The average length of all economic expansions in the U.S. since 1900 has been 45 months. The average length of recessions has been 14 months. Since 1948 there have been ten recessions with an average length of ten months. U.S. stocks, as measured by the S&P 500, averaged a 1.4% return during the recession and 10.6% during the subsequent six month rebound. (Source: JPMorgan Market Insight)

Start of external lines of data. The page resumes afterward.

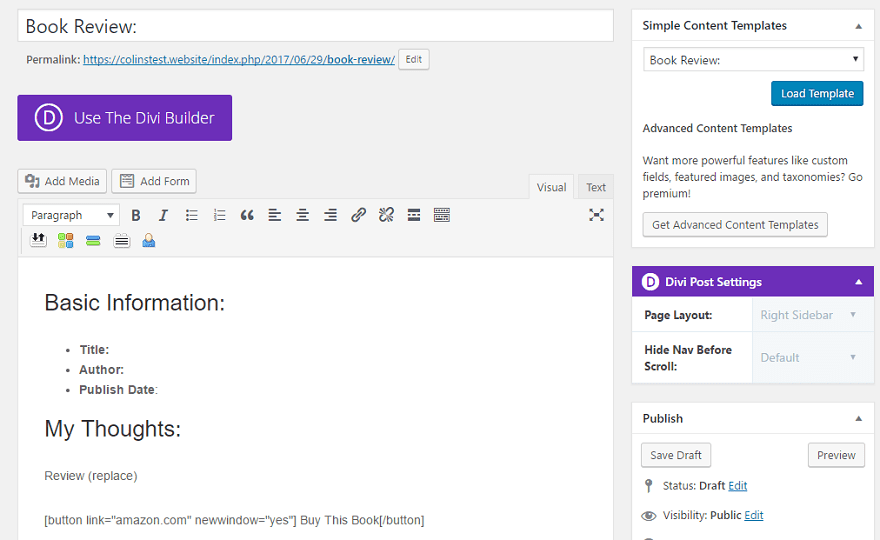Image resolution: width=880 pixels, height=540 pixels.
Task: Open the book-review permalink
Action: point(238,60)
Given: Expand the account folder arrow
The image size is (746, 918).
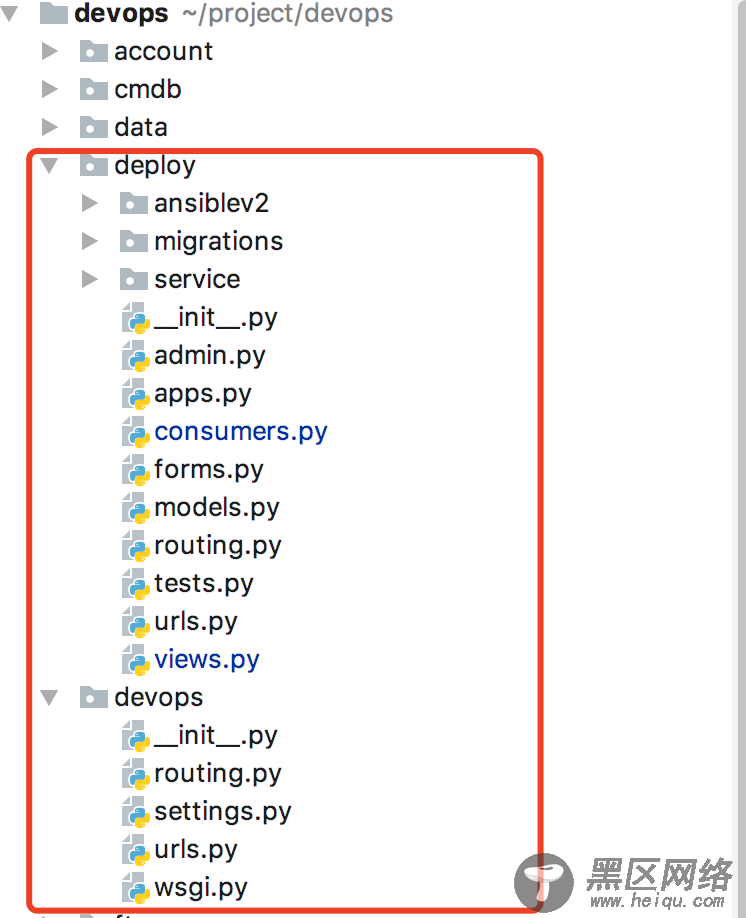Looking at the screenshot, I should 50,52.
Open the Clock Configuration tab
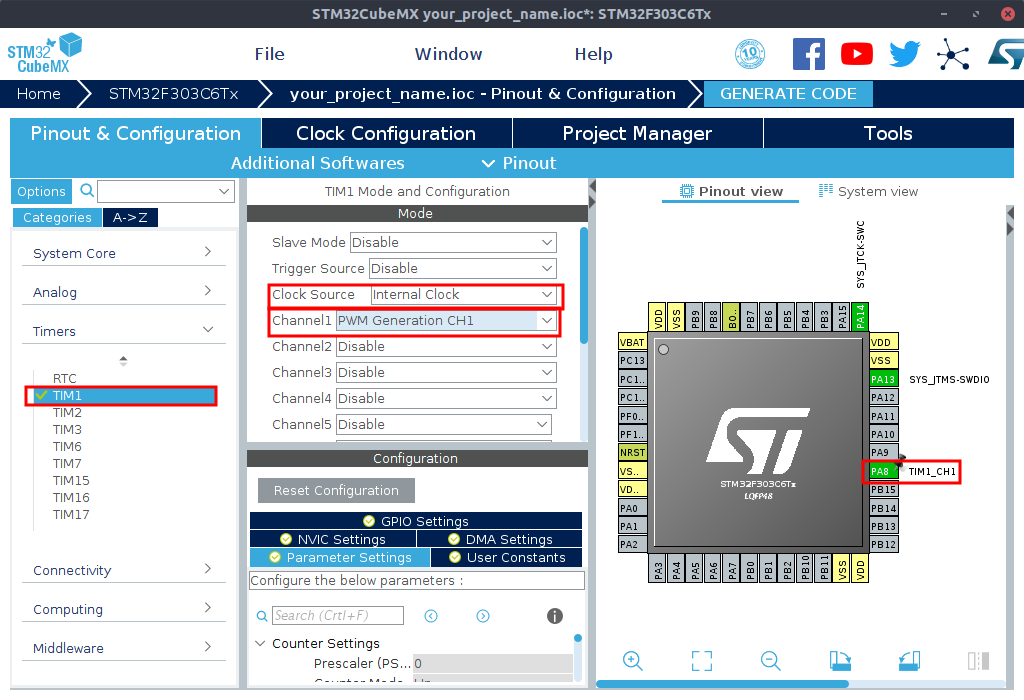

While we recognize that this has been a difficult year for U.S. and foreign equity market performance, we are pleased at how investments in other sectors incorporated in your portfolios have helped weather this financial storm. It is important to remember that the U.S. does not need to be the sole engine for global economic growth. There are increasing numbers of people rising to middle class status in a number of emerging market countries. Their ability and willingness to consume in the future will help mitigate the effect of slowing economies of the developed world. It has been and will continue to be a major focus of ours to keep this in mind in constructing client portfolios.

New Contracts

Challenging investment and economic environments and heightened volatility puts a premium on flexibility. We recently purchased state of the art software that increases our flexibility by enabling us to rebalance client portfolios over several different types of accounts (individual, trust, IRAs, Roth IRAs), taking tax efficiency and other objectives into account. Generating rebalancing trades currently consumes a significant amount of advisor time. The new software should increase our productivity and service. We are currently incorporating our investment rules into the software and testing it. In order to maximize its benefits, we have begun to send out new contracts and a sample Investment Policy Statement that will facilitate its use. We ask for your cooperation to promptly review the contracts, call with any questions, and mail a signed copy to us as soon as possible.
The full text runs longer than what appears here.